If you use comment scores as a proxy for agree/disagree you are much more
likely to downvote comments you don't agree with even if they add to the
discussion.

------
minopret
Merely humorous comments detract from the true comedic function of Hacker
News, to satirize Reddit. I'm kidding?! As to the community, it seems to
support our gracious host's objection, not to jokes as such, but to jokes
based in meanness or stupidity and to the ease with which such jokes
proliferate. Here is a post that quotes this objection specifically:
[http://www.kottke.org/09/02/the-fluff-principle-and-other-
th...](http://www.kottke.org/09/02/the-fluff-principle-and-other-thoughts-on-
community)

------
gregcohn
Most comments that don't add substantively to the discussion seem to generate
downvotes. Which is too bad, as I like the funny.

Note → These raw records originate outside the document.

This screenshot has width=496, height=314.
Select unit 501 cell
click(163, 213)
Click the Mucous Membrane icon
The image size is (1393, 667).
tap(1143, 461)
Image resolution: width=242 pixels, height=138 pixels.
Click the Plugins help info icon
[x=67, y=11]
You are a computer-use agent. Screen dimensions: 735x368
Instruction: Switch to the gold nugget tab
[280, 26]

That said, it seems like it would be hard to control for only occasional (and
ideally funny) jokes in a community like this -- if jokes were generally
rewarded, hn could become a jokefest like Reddit, dramatically reducing the
signal-to-noise ration many of us appreciate it for.

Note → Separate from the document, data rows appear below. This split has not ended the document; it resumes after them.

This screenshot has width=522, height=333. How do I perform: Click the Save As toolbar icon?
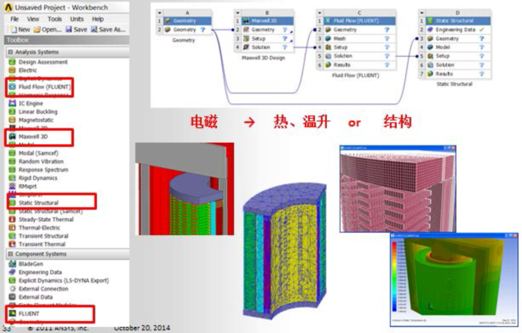(x=95, y=29)
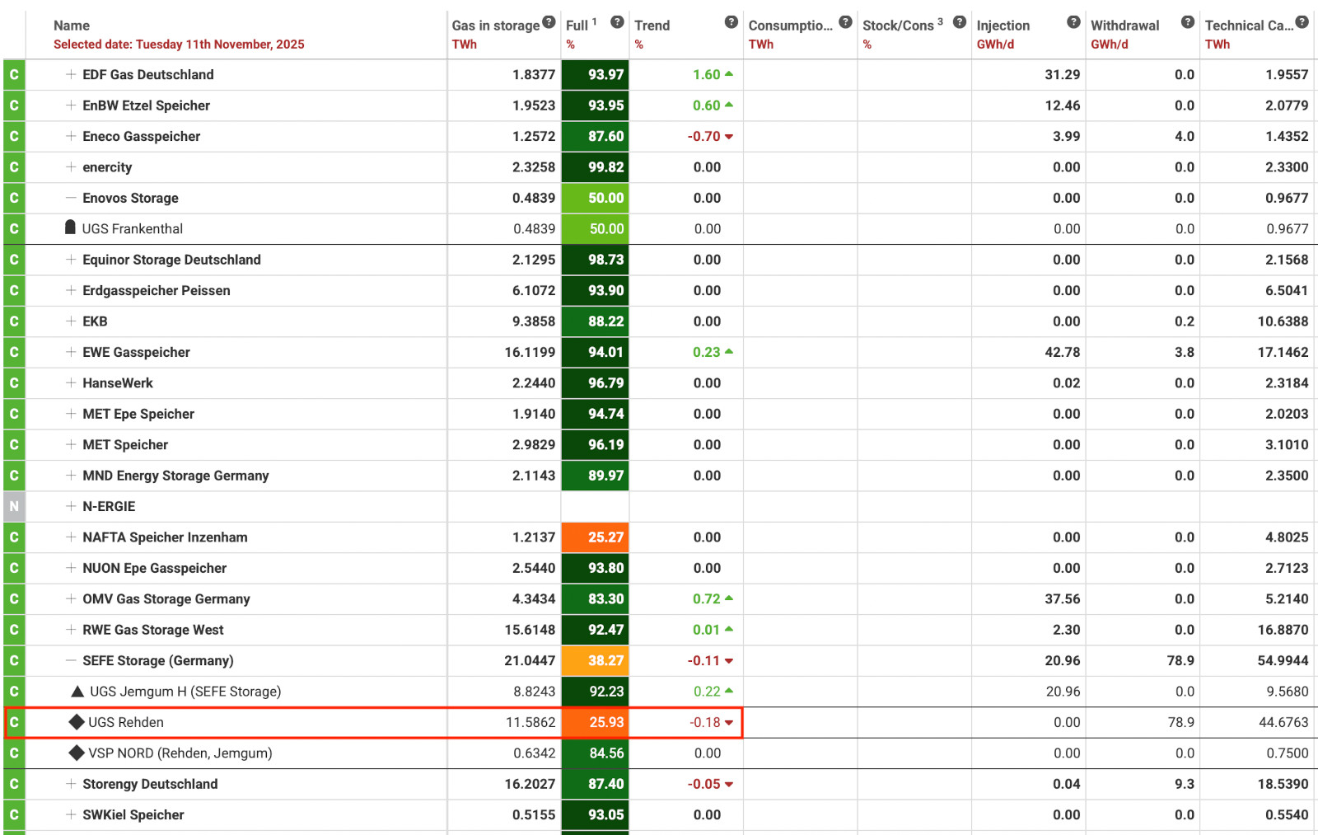Sort by the Name column header
The height and width of the screenshot is (835, 1318).
click(x=72, y=26)
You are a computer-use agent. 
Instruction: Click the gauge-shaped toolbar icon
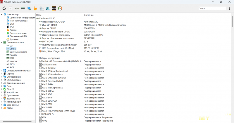[60, 8]
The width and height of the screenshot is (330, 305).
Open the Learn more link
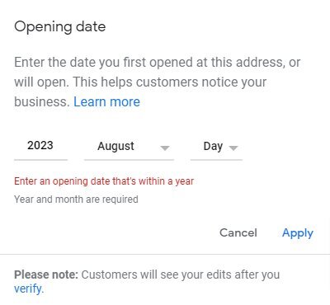[x=106, y=101]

TL;DR - use jokes sparingly, and make 'em good.

(edited for a typo)

------
codegeek
I posted a funny even though to the point response to an interesting comment
here. <http://news.ycombinator.com/item?id=5203967>. It got 20 upvotes. So I
would say it could work

------
runawaybottle
Jokes are the reason reddit comments deterioted so quickly.

------
laneshill
beep boop boop boop i am a programmer and i am a robot boop boop beep boop

------
lifeisstillgood
To get to the other side.

------
gadders
They make the aspies nervous